A Church School Model that Works Today!

Book Review by Clair Woodbury

My first question was “Why hasn’t someone thought of this before?” It is so simple.

Perhaps that it the greatest gift of this model—its sheer simplicity, coupled with a capability of being adaptable to any size of congregation.

What are people who use it saying? The book quotes a pastor from Ohio: “The boys went dashing down the hallway one Sunday morning. As they passed me, I asked, ‘Why are you in such a hurry?’ Their reply: ‘We’re going to Computer Lab!’ Never in my thirty-five years as a pastor have I seen children as excited about Sunday school as they are about our [Workshop] Rotation program.’”

Having read the book, I got almost as excited. In our work as consultants to congregations, we long ago realized an excellent church school experience was a key element in meeting the spiritual needs of families.

The Rotation Model emerged as the result of a crisis at the Presbytery Church in Barrington, Illinois — not unlike the one that faces the vast majority of Church Schools today. Attendance had hit an all-time low. Teachers were becoming harder to recruit and burning out earlier. They experienced the denominational curriculum as expensive and requiring a lot of preparation time. The children’s area looked “like a dungeon.”

The Rotation Model deals with all these issues. Here is their brief description:

1. Your elementary-age classrooms are redesigned into creative, media-inspired, kid-pleasing workshops that teach Bible stories. These workshops can include: art, drama, audiovisuals, computers, Bible games, puppets, and music.

2. Classes or groups rotate to new workshops each week for four or five weeks, the “rotation” period. Workshop teachers do not rotate. They stay put in the workshop, repeating the lesson to a new group of children each week (with some age-appropriate modifications).

3.  During that five-week period only one Bible story is taught. The entire rotation — every workshop, every week — is focused on learning that one Bible story.

An Idea Whose Time Has Come

Sounds like a good idea, but I’ve read a lot of good ideas that work in one congregation but defy transplanting. That’s where I got my second surprise. There seem to be dozens of congregations using this process with enthusiastic results. They have a Workshop Rotation Model website (www.Rotation.org). A great site — do have a look at it. There is an online newsletter, pictures of workshop rooms, a bulletin board, and an annual national conference. It is a US model, but this one should work well in Canada.

The book is well written, the information clearly presented and help is readily accessible. The authors, Melissa Armstrong-Hansche and Neil MacQueen, have put some real care into creating a “how-to-do-it” book that is easy to follow and well arranged.

In this model, each grade level class moves to a different room each week. The art room has stools and open shelves of art supplies. The drama workshop is in a room with a real stage, costumes for dress-up, and space to move around. In another workshop area puppets tell the story, with space for children to make their own and design their own plays. The audiovisual workshop takes place in a “theatre” equipped with real theatre chairs purchased at a fire sale, and includes popcorn. You can have a TV Newsroom workshop, a Bible games room, a music workshop, and the most popular of all, the Bible Computer Lab. Starting with two PCs, the lab now has five, all loaded with Christian software programs. (If you are wondering what software is available today, just go to www.sundaysoftware.org to have your mind blown away.)
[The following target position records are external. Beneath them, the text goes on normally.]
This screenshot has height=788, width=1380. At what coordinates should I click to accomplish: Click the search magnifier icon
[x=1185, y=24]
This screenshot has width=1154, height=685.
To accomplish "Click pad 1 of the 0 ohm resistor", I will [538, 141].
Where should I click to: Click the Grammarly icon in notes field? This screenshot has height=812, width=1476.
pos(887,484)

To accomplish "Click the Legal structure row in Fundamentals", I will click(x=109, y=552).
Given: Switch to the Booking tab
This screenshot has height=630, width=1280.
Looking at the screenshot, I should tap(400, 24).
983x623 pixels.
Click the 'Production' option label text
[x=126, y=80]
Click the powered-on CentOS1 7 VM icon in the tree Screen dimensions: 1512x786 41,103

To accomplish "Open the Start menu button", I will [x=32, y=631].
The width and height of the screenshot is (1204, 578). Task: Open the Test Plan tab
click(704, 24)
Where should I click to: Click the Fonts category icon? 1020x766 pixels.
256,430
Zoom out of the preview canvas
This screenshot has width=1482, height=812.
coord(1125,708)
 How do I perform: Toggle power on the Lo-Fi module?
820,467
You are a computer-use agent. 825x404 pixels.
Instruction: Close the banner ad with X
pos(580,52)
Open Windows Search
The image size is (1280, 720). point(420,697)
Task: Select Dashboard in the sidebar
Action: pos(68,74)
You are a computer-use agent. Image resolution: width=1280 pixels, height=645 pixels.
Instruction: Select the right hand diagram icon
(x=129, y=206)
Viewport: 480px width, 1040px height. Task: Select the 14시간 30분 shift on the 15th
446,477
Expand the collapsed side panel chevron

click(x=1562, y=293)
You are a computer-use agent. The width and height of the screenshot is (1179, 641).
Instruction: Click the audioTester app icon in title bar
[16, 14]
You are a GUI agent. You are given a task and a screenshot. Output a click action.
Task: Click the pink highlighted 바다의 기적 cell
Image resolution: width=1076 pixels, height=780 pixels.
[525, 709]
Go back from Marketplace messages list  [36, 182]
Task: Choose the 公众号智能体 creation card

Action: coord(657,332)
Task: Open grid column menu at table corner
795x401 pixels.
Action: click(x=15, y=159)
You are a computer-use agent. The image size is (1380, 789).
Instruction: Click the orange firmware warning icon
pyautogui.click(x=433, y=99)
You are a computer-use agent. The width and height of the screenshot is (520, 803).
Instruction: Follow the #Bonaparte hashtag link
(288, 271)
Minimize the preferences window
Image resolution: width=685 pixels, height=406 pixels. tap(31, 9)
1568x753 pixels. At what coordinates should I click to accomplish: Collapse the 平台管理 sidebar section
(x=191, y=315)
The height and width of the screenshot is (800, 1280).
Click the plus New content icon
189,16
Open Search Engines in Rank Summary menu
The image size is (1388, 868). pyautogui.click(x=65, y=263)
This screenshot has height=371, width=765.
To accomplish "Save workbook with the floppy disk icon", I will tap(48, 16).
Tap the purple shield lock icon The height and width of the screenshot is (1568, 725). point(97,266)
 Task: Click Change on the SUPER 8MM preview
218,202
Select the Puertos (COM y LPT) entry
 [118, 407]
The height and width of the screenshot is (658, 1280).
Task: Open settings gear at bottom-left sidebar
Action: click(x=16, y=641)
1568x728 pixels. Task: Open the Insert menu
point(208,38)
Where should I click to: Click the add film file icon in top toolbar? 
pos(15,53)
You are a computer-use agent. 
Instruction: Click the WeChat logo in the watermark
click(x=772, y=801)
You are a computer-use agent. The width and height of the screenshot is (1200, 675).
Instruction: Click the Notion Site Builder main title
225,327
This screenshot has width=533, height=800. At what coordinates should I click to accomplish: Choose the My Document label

Teachers stay with their room. That means they teach the same lesson for three to six weeks in a row. It reduces preparation time. More important, teachers get better every week as they perfect their presentation. In addition, they get to teach in areas they love. That takes the emphasis off getting through the lesson and puts it on developing teacher-child relationships.

 Traditional curriculum covers a story a week. By spending four to six weeks looking at one story, children really get past the surface and develop a true understanding of the underlying message. “Children and teachers don’t get bored by the slower pace and the repetition of the story. On the contrary, they relax, interact, have fun, get more involved, and have more time to think and do and talk.”

Regular church attendance for many people today means one Sunday out of three. When several weeks are spent on one story, even those who miss several weeks receive the message. More important, kids know what is ahead next week and more often than not invite friends to join them. “Our Sunday school became the number-one reason people said they continued to visit and eventually join our congregation,” write the authors.

Today with the Internet, information is not the issue. What people are looking for more and more are relationships. In this, children are no exception.

In creating this model, the two authors Melissa Armstrong-Hansche and Neil MacQueen, recognized that “Sunday Schools tend to teach information rather than transformation.” After struggling with this, they realized “the transformation process on Sunday morning begins not in the head but in the heart, in the eyes, through the smells, sights, sound, and feelings people have.” They realized there are many ways in which children learn. Rotating through different workshops gives everyone an opportunity to learn in a way that best meets their needs.

 

 Melissa Armstrong-Hansche & Neil MacQueen, Workshop Rotation: A New Model for Sunday School. Louisville: Geneva Press, 2000. $12.00 CDN.